• **Aim of the task**
Please restate, word for word, each line from the one containing "The image size is (499, 406)." through the end of the entries below.
>>
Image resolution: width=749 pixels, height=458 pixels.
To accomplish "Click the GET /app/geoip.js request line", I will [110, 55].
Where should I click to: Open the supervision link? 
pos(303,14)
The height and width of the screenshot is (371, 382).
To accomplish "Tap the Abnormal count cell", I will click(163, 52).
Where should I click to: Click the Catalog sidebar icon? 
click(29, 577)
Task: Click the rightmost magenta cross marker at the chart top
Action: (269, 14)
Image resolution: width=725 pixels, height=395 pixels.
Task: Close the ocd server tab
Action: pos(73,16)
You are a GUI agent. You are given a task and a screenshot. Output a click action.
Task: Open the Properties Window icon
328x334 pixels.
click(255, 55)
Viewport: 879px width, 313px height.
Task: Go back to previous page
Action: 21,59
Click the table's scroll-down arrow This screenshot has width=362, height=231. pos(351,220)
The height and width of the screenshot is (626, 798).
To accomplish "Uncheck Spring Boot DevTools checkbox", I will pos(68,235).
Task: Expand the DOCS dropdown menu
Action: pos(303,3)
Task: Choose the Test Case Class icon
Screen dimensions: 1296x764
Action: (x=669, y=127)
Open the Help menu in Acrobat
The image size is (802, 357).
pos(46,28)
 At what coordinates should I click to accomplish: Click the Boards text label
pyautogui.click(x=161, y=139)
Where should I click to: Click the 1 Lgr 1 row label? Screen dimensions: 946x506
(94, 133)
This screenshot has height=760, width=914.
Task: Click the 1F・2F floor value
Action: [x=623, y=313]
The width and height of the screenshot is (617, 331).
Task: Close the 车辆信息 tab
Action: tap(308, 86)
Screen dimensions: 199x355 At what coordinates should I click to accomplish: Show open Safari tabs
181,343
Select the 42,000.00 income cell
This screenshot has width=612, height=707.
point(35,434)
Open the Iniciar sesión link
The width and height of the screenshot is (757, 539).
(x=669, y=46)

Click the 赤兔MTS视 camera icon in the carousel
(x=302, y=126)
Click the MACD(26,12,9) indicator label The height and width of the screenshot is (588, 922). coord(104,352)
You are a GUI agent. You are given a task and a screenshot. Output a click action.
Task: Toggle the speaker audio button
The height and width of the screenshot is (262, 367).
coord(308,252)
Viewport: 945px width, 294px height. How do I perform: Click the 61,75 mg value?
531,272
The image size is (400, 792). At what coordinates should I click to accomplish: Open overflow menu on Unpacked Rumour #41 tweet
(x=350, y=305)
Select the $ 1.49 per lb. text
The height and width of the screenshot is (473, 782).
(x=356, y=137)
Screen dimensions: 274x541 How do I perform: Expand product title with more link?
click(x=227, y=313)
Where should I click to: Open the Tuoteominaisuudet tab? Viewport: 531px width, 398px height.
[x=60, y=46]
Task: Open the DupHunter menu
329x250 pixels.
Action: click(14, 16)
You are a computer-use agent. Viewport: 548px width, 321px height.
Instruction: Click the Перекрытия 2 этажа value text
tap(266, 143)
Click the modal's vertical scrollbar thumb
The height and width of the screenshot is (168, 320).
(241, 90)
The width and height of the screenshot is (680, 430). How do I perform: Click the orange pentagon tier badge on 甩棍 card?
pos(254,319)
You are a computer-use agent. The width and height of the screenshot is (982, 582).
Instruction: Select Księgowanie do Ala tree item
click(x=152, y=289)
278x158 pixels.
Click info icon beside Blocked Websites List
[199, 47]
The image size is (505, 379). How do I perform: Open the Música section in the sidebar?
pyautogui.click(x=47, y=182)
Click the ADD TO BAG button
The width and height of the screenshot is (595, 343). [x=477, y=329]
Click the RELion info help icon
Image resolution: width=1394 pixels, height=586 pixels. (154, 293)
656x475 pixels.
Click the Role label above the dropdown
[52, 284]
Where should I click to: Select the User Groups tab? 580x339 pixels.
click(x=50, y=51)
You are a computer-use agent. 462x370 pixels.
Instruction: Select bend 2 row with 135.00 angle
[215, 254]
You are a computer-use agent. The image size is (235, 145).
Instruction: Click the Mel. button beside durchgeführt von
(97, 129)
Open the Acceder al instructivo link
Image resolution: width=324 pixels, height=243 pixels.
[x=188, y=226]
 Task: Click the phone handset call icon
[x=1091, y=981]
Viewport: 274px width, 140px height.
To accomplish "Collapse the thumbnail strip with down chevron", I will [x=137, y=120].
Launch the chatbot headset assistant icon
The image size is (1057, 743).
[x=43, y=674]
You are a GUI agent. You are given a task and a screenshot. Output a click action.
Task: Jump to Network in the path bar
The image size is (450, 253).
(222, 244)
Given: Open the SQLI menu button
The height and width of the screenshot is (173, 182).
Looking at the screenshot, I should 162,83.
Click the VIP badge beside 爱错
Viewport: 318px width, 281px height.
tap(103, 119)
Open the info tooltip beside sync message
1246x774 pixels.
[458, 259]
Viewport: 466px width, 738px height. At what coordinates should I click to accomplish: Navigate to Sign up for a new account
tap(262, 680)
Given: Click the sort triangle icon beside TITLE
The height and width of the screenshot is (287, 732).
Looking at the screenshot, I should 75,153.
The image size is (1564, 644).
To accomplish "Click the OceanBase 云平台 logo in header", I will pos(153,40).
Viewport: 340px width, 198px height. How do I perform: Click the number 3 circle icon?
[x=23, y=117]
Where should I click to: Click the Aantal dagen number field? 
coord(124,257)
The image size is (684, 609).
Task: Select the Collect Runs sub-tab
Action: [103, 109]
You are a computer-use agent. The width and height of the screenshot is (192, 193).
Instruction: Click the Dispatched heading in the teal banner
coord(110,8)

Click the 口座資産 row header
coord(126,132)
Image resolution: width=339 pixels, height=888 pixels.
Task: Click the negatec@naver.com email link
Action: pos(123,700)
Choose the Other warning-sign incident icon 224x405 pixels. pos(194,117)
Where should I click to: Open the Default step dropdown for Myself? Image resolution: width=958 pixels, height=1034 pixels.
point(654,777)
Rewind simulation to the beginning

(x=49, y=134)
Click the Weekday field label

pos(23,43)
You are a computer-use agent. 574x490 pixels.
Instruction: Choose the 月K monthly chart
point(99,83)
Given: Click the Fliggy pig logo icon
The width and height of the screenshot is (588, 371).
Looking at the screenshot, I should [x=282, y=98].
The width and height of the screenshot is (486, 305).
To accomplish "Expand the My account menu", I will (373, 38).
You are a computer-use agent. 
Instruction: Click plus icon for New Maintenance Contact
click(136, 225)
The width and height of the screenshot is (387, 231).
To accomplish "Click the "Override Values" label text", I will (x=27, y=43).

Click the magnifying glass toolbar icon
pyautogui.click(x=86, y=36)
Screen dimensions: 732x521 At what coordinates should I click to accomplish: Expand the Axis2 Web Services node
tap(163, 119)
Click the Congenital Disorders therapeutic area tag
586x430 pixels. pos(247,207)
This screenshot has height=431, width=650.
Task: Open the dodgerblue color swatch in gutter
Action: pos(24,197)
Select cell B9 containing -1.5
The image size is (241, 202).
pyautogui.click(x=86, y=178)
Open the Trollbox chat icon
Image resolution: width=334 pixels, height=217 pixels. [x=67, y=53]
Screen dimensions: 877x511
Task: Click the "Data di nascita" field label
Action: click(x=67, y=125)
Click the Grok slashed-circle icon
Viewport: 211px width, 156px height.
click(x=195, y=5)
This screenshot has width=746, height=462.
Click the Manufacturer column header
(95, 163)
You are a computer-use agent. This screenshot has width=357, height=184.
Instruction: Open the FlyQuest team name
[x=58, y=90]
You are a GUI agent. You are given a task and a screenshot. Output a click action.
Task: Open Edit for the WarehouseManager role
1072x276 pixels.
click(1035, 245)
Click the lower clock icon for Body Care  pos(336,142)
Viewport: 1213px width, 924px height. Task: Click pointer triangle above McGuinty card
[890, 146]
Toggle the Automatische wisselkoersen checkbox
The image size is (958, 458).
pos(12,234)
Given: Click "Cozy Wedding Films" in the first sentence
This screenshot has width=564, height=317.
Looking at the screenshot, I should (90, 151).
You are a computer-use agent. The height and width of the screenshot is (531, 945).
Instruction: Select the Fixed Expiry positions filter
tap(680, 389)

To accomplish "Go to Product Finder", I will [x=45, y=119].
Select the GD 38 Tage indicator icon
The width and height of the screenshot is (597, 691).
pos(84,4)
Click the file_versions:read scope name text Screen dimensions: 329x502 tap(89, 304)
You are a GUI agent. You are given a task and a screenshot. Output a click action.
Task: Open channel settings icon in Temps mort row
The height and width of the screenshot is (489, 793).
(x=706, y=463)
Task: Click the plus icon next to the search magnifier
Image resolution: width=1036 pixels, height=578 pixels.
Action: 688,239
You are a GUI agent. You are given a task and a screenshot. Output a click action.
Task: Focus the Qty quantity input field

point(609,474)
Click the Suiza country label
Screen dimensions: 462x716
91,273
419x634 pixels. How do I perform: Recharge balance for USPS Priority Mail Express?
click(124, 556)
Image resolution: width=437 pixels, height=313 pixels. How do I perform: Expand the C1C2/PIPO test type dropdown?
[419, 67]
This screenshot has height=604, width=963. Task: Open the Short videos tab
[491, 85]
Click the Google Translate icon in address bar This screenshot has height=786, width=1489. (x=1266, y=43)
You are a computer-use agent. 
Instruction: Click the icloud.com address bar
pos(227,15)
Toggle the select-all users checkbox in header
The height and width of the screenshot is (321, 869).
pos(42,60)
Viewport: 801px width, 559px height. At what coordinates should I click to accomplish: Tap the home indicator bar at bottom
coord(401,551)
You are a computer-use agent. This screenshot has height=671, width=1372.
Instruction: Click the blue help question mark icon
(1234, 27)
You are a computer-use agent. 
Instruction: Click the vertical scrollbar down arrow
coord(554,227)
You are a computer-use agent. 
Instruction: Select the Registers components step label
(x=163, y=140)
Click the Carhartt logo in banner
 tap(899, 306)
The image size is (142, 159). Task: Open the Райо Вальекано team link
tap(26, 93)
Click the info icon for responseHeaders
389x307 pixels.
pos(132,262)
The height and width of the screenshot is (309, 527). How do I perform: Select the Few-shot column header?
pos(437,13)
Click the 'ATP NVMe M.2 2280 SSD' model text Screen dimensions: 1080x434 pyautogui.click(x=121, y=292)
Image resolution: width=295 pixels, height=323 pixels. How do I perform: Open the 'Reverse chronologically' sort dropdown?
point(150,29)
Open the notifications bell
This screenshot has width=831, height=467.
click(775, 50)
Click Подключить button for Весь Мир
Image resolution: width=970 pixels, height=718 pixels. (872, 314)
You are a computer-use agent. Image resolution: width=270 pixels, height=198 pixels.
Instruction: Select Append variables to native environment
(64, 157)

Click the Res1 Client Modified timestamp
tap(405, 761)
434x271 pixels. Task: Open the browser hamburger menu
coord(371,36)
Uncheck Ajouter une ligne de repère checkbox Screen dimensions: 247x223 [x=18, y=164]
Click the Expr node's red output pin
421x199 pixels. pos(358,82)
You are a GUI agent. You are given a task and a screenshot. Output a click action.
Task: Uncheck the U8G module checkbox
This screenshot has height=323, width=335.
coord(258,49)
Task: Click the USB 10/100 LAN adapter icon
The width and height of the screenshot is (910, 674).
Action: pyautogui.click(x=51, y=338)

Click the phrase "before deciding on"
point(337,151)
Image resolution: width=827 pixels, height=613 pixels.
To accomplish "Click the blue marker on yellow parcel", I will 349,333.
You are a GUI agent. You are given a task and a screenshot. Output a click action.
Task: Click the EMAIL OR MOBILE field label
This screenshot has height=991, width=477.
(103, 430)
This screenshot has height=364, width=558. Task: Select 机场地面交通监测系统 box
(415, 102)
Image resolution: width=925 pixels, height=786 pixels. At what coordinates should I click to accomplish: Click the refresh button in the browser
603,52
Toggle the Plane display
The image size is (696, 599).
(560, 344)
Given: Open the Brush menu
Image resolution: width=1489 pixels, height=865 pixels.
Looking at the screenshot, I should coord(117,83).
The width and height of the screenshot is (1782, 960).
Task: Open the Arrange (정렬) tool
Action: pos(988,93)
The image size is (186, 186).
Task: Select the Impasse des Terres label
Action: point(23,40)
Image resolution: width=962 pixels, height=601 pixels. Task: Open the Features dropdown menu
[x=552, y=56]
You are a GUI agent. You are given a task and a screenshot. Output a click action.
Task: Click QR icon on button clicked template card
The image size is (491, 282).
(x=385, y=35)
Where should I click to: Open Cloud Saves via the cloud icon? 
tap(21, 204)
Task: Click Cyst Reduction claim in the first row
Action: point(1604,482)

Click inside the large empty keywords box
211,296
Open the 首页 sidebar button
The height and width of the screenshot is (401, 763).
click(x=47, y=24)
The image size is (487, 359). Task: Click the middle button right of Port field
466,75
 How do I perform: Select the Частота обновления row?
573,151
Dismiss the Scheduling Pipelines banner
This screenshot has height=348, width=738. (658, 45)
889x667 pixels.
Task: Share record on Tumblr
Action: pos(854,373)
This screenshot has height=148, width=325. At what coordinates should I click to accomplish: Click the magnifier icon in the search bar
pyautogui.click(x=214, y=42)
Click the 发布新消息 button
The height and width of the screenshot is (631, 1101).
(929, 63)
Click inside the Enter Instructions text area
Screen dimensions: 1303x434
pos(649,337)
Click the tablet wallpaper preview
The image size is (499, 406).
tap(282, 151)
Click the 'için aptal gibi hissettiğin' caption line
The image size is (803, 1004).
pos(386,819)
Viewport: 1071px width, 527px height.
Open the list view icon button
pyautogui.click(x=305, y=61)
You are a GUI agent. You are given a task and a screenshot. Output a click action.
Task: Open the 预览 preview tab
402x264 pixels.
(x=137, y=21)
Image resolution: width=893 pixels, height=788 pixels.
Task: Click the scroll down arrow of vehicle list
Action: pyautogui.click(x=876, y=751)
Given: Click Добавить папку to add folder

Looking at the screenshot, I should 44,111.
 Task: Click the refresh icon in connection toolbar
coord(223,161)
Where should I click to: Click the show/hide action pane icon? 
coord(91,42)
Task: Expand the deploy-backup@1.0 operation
<<
• **Result**
The image size is (499, 406).
tap(282, 151)
Click the 'için aptal gibi hissettiğin' caption line
The image size is (803, 1004).
pos(386,819)
Viewport: 1071px width, 527px height.
Open the list view icon button
pyautogui.click(x=305, y=61)
You are a GUI agent. You are given a task and a screenshot. Output a click action.
Task: Open the 预览 preview tab
402x264 pixels.
(x=137, y=21)
Image resolution: width=893 pixels, height=788 pixels.
Task: Click the scroll down arrow of vehicle list
Action: pyautogui.click(x=876, y=751)
Given: Click Добавить папку to add folder

Looking at the screenshot, I should 44,111.
 Task: Click the refresh icon in connection toolbar
coord(223,161)
Where should I click to: Click the show/hide action pane icon? 
coord(91,42)
Task: Expand the deploy-backup@1.0 operation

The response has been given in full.